The reason for the existence of tropospheric_CHOCHO_column_number_density_weight is if your original tropospheric_CHOCHO_column_number_density variable contained invalid/NaN values while you were regridding. Since NaN values cannot be included in an average, we need to keep a separate weight sum (tropospheric_CHOCHO_column_number_density_weight) that will be lower than the total weight (weight).
Whenever in HARP we append two products we actually have a mechanism in place to add missing variable-specific weight and count variables in case it only existed in one of the two. It wil then create the variable-specific weight/count variable by making a copy of the global weight/count variable. But this will only be performed if the variable-specific weight/count variable in the product that had it has the same dimensions as the global weight/count variable.
Could you please check what HARP version you are using? We have made some changes in the past, so maybe you are using a version from before that?
As a side note, it is better if you just omit any NaN values in your daily gridding (you should not include invalid measurements in your daily grids). This will eliminate this problem altogether.
Also, be aware that for CHOCHO there are already L3 products available from the S5P-PAL Data Portal. These are properly pre-filtered with the recommended QA flag filtering.
I should have added that I’m using HARP 1.23. I think I remember that this binning procedure did work as I expected with a previous version of HARP, but then also the format of my daily L3 files has evolved since that, and I can’t trace back which HARP or L3 versions I was using where this worked. Just tested using HARP 1.19 on another machine, and I run into the same problem.
I can provide 2 example files (14M each, or could be even smaller if I grid to a coarser resolution).
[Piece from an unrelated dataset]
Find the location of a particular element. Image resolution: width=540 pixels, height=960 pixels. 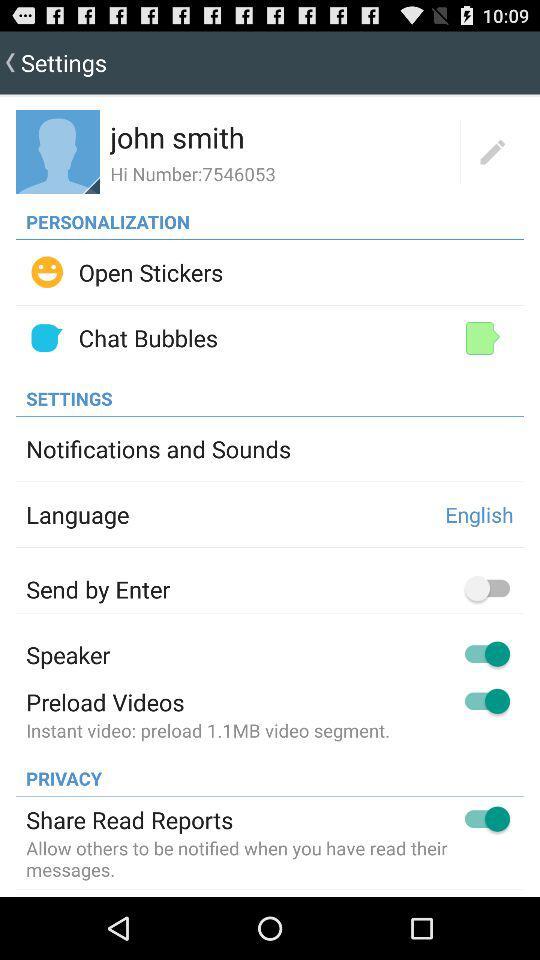

the switch button which is to the right of preload videos is located at coordinates (486, 701). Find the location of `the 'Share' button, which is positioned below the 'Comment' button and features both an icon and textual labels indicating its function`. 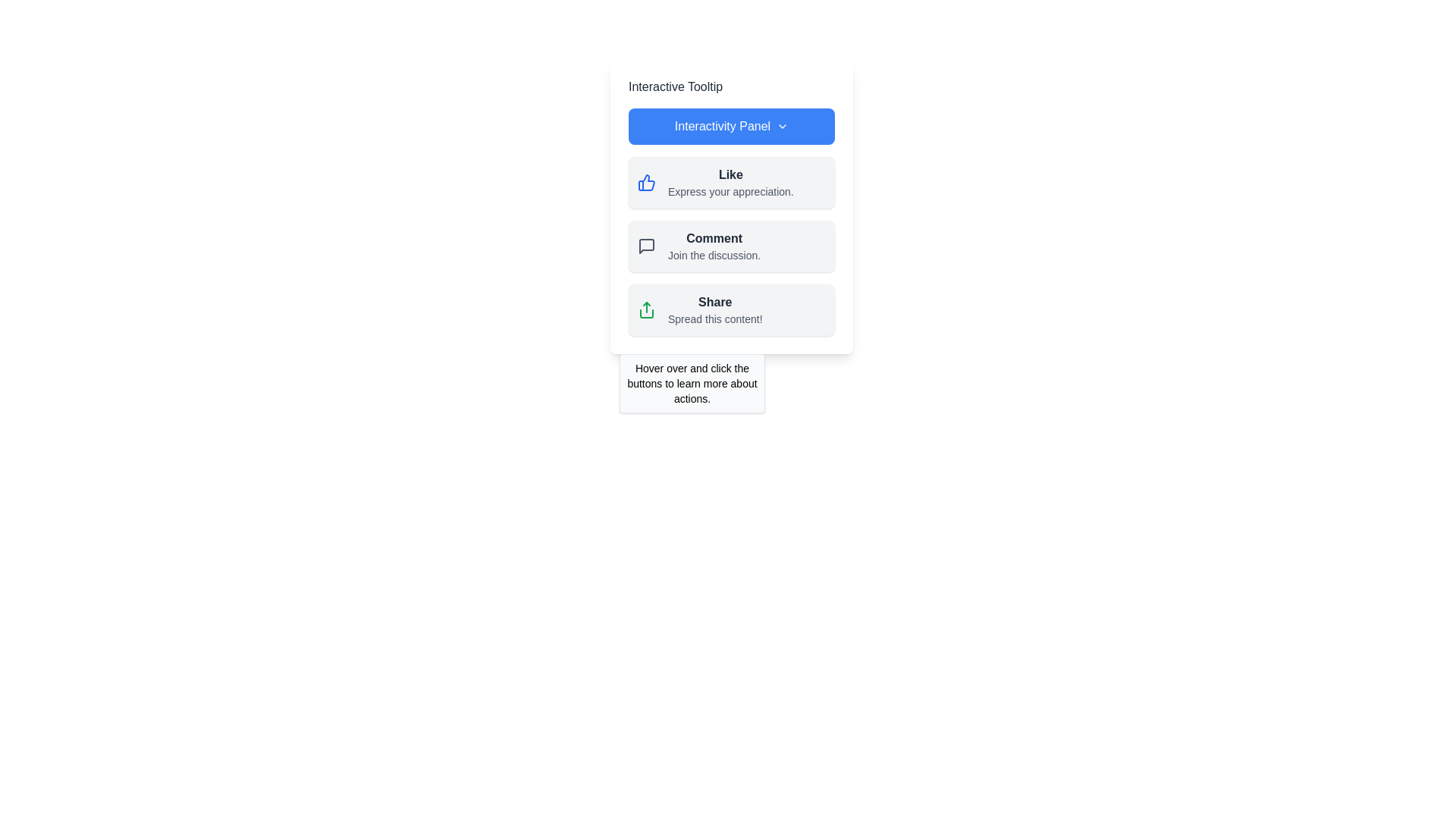

the 'Share' button, which is positioned below the 'Comment' button and features both an icon and textual labels indicating its function is located at coordinates (731, 309).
The global ‘weight’ variable is removed as well. We do have count and tropospheric-CHOCHO_column_number_density_count.
I’ll see if I can simplify things by excluding NaN values. Currently, we have different filter criteria for different variables, which we handle by setting values to NaN for different data points, I have to think if we can avoid that and just drop all measurements where we want to exclude the VCD.
This is for a different L2 version than the one available from S5P-PAL, so I can’t use those files.
After some offline communication we found out that the input products were using a modified version of the weight variables. The variables had a unit attribute, which is something that HARP does not expect, resulting in the weight variables getting removed.
Removing the unit from the weight variables solved the issue.